== Source passage

22. In the circumstances of the present case, once the appellant succeeded in establishing that the workmen had resorted to an illegal strike from 7 a. m. on May 27, 1952, that a fair enquiry into the alleged misconduct and insubordination of the workmen had been held by the management without violating any principles of natural justice, that the management had as a result of such enquiry found that the workmen had been guilty of misconduct and insubordination with which they had been charged and that the management had come to the bona fide conclusion that continuing the workmen in its employ was detrimental to discipline and dangerous in the interests of the appellant, the Labour Appellate Tribunal ought to have held that a prima facie case for the dismissal of the workmen had been made out by the appellant and ought to have granted the appellant the permission to dismiss the workmen.
23. We are, therefore, of opinion that the Labour Appellate Tribunal was clearly in error in rejecting the application of the appellant under s. 22 of the Act and refusing it the permission to discharge the respondents from its employ. Civil Appeal No. 244 of 1954 will, therefore, be allowed and the order of the Labour Appellate Tribunal dismissing the application under s. 22 of the Act will be set aside. The appellant will be granted permission under s. 22 of the Act to discharge the respondents from its employ.

====
== Extracted records

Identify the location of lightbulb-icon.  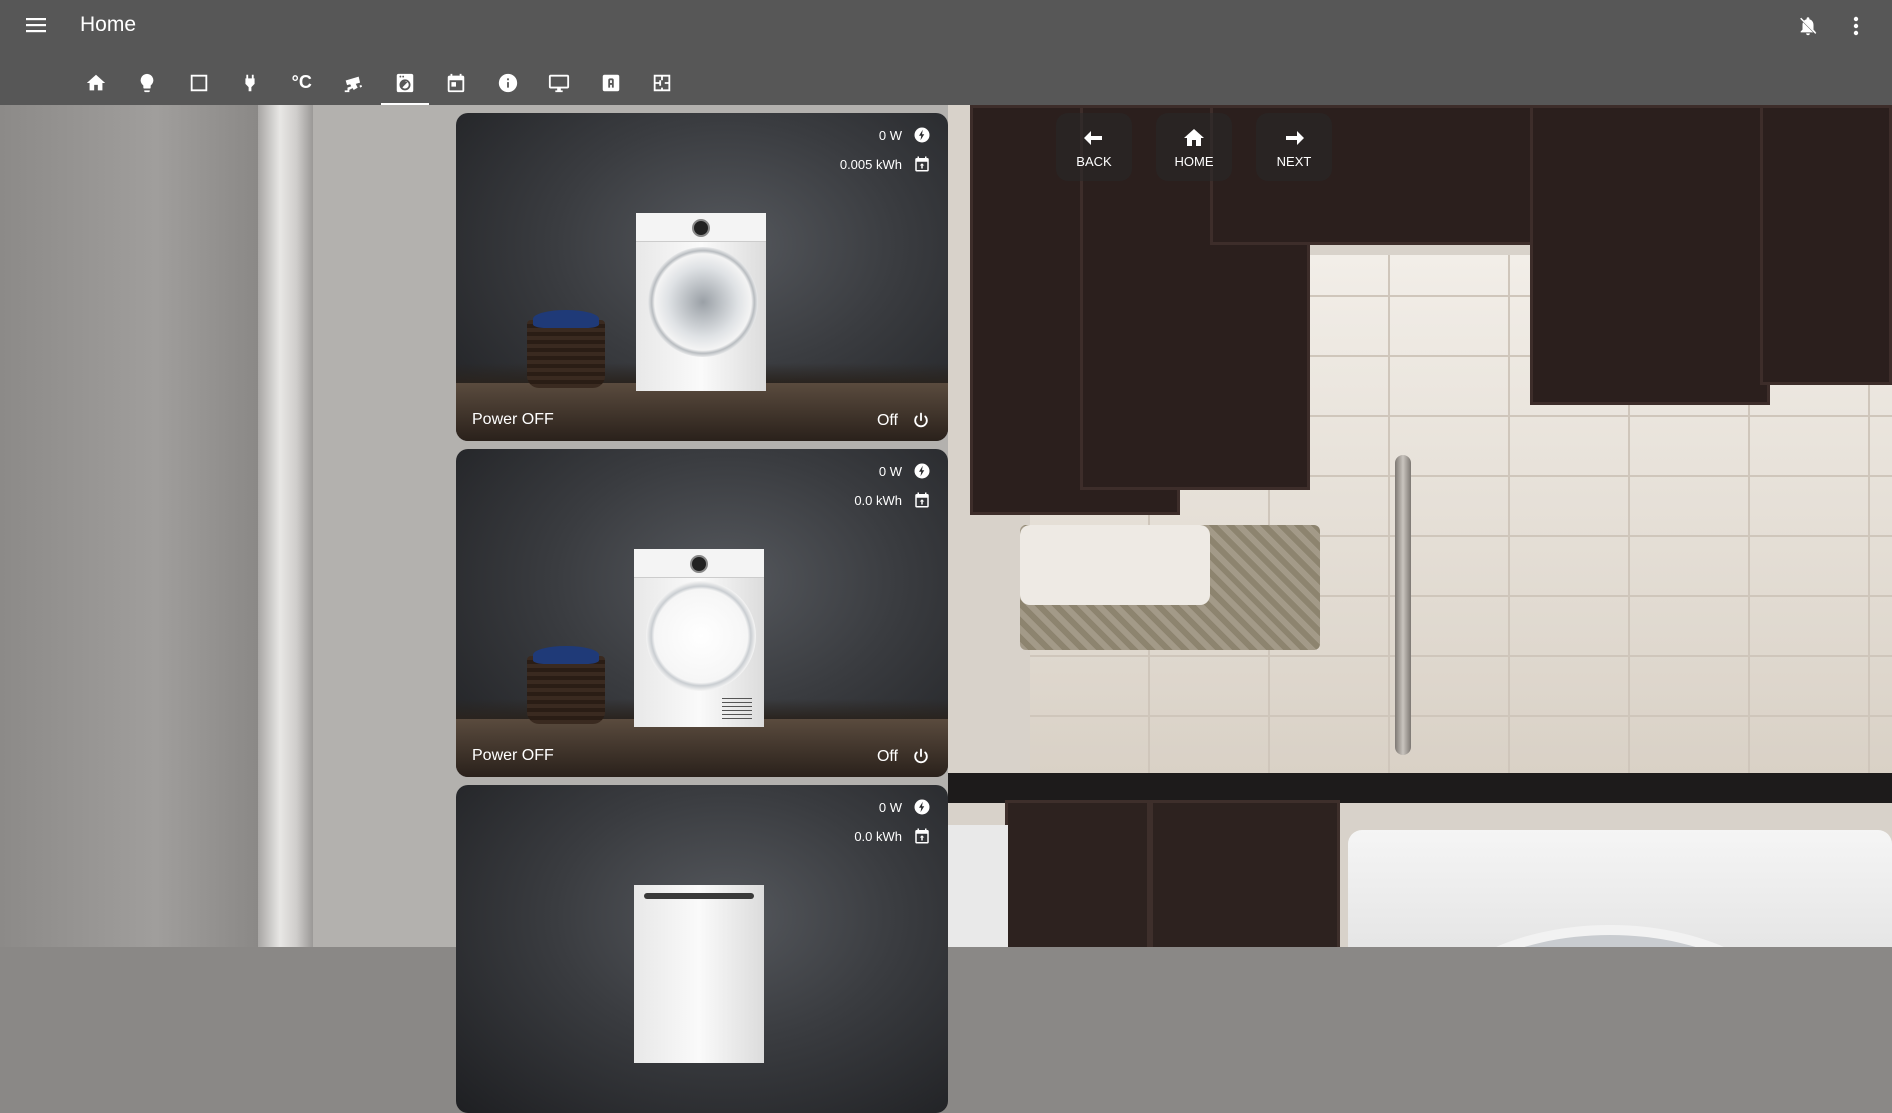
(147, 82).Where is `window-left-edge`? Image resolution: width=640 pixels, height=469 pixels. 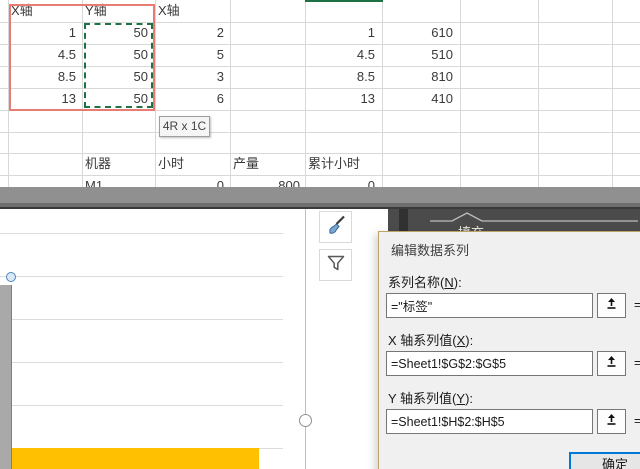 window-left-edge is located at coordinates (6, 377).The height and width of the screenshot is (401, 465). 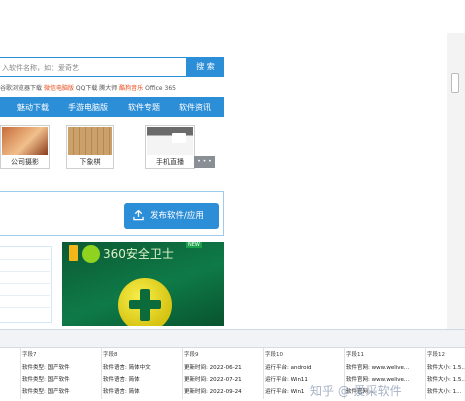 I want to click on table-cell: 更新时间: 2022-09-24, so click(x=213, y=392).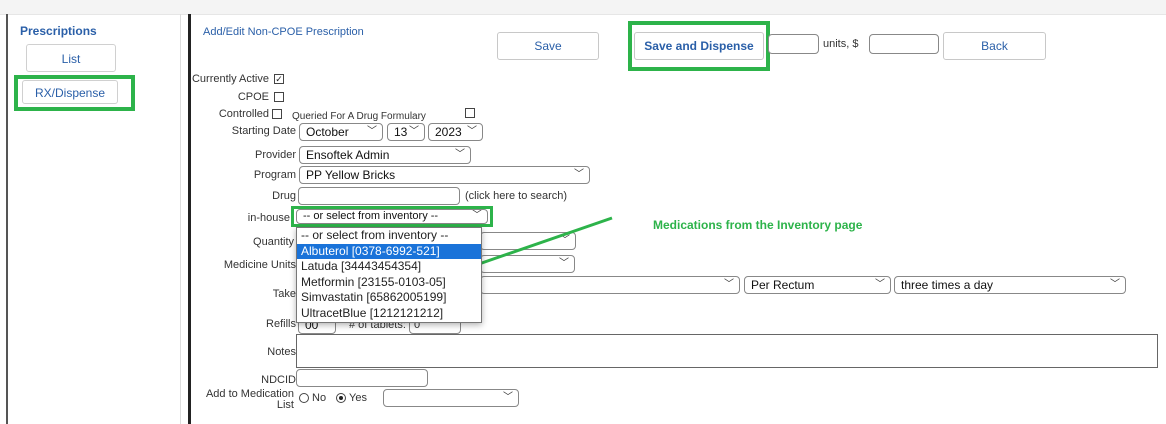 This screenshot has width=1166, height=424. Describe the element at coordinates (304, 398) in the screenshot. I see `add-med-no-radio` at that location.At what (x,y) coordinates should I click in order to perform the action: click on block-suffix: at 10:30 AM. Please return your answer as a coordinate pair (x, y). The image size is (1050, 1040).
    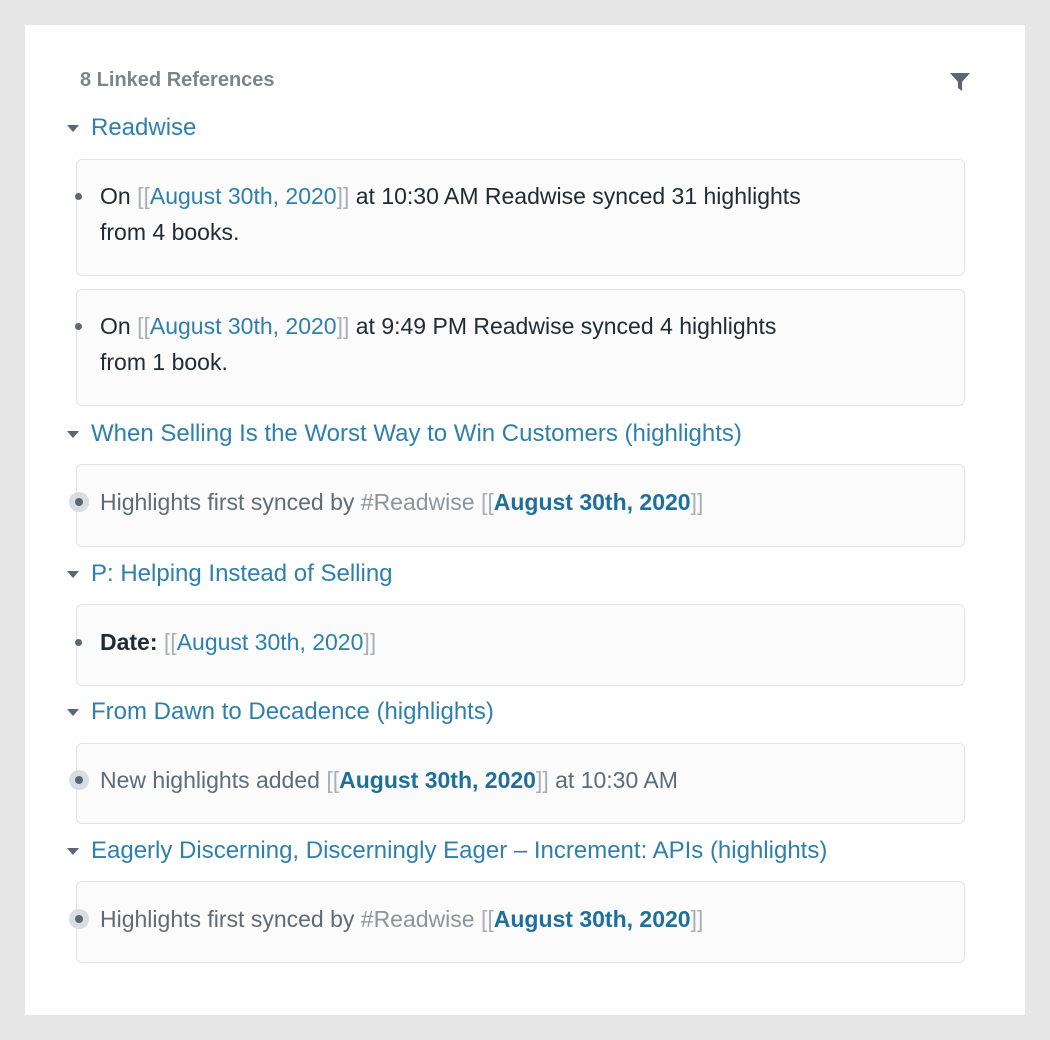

====

§ What is required: Continue the court judgment on the workmen's illegal strike, picking up after its final sentence.

§ Task answer:
24. Under the orders of the Court, one-half of their salary has been already paid by the appellant to the respondents from May 27, 1952, onwards. As a result of this decision, the appellant would be entitled to recover the same back from them. Shri N. C. Chatterjee appearing on behalf of the appellant has, however, stated that the appellant would forego the recovery of that amount and would also keep the respondents on the reserve list to be employed in the mills as and when there were vacancies in their permanent cadre. We hope that the respondents will take this offer in the true spirit with which it has been made on behalf of the appellant and behave better in the future. Shri N. C. Chatterjee has also left the question of costs of both these appeals to us and we do order that, in all the circumstances of the case, it would be proper that each party do bear and pay its own costs of both these appeals.
25. Appeals allowed.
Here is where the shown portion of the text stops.